(Records from a collection)
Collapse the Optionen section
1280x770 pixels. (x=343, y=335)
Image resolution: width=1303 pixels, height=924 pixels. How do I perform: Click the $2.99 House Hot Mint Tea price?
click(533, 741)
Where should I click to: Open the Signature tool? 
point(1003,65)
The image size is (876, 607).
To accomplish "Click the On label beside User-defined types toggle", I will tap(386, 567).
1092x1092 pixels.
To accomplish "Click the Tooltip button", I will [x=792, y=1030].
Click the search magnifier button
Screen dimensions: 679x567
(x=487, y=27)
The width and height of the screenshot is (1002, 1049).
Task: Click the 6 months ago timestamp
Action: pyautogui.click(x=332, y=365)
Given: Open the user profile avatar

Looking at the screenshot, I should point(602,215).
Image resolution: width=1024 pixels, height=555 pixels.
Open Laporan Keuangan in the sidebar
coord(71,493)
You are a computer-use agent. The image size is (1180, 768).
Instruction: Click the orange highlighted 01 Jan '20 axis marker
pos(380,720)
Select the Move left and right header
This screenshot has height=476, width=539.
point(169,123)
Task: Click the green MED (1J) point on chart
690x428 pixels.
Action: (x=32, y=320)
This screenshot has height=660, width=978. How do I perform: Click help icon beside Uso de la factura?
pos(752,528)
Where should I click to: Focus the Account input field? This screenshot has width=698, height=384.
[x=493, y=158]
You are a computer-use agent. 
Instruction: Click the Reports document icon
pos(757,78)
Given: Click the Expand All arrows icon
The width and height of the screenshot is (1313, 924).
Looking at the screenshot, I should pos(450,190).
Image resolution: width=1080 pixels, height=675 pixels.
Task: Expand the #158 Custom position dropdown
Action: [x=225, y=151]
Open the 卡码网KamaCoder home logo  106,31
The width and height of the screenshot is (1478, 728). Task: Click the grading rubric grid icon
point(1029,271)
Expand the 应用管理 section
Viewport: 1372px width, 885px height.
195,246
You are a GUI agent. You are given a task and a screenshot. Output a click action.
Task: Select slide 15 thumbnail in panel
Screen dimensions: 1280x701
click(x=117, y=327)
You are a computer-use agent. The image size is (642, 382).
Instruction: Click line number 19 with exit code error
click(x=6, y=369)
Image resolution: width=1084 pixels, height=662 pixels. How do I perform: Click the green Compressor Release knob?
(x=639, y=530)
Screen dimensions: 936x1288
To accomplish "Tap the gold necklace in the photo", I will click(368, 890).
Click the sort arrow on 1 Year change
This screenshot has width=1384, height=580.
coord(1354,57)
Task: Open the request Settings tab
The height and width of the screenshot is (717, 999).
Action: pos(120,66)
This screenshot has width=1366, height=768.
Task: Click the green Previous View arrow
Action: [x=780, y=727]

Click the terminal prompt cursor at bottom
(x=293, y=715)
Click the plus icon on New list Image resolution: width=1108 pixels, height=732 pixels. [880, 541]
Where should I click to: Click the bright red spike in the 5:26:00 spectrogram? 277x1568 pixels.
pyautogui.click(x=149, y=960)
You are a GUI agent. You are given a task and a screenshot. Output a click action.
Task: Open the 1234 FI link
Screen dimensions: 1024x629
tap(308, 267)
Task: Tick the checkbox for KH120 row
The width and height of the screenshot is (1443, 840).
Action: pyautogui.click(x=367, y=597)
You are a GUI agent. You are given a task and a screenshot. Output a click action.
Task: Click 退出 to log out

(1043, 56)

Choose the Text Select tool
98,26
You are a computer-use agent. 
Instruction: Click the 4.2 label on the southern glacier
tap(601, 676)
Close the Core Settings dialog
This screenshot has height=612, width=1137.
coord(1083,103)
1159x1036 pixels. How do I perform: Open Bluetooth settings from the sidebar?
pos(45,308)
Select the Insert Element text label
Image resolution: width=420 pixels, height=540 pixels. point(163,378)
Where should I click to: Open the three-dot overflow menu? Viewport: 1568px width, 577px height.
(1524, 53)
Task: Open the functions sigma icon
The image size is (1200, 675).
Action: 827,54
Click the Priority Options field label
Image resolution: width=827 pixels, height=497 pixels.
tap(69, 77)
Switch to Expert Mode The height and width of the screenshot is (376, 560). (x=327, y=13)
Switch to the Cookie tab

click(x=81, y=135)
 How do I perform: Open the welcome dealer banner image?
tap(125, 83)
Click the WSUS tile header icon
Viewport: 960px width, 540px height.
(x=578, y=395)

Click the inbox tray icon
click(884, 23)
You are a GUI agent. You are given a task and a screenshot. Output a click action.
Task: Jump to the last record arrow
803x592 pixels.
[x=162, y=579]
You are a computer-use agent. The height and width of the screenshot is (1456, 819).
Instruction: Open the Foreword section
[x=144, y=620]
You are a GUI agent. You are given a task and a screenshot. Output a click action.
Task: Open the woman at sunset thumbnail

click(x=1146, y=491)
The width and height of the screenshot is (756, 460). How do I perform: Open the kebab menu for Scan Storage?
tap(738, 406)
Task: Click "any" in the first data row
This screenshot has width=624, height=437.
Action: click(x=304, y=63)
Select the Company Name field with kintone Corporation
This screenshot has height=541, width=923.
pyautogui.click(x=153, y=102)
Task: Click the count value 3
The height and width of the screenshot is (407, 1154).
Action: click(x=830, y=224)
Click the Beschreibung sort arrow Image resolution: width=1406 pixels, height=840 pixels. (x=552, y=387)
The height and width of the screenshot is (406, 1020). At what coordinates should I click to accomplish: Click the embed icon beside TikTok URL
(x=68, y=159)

Assigned task> Going from the line that has "Task: Click the count value 3" through the last line of the entries, retype each line exactly as given and add nothing.

Problem solution>
Task: Click the count value 3
The height and width of the screenshot is (407, 1154).
Action: click(x=830, y=224)
Click the Beschreibung sort arrow Image resolution: width=1406 pixels, height=840 pixels. (x=552, y=387)
The height and width of the screenshot is (406, 1020). At what coordinates should I click to accomplish: Click the embed icon beside TikTok URL
(x=68, y=159)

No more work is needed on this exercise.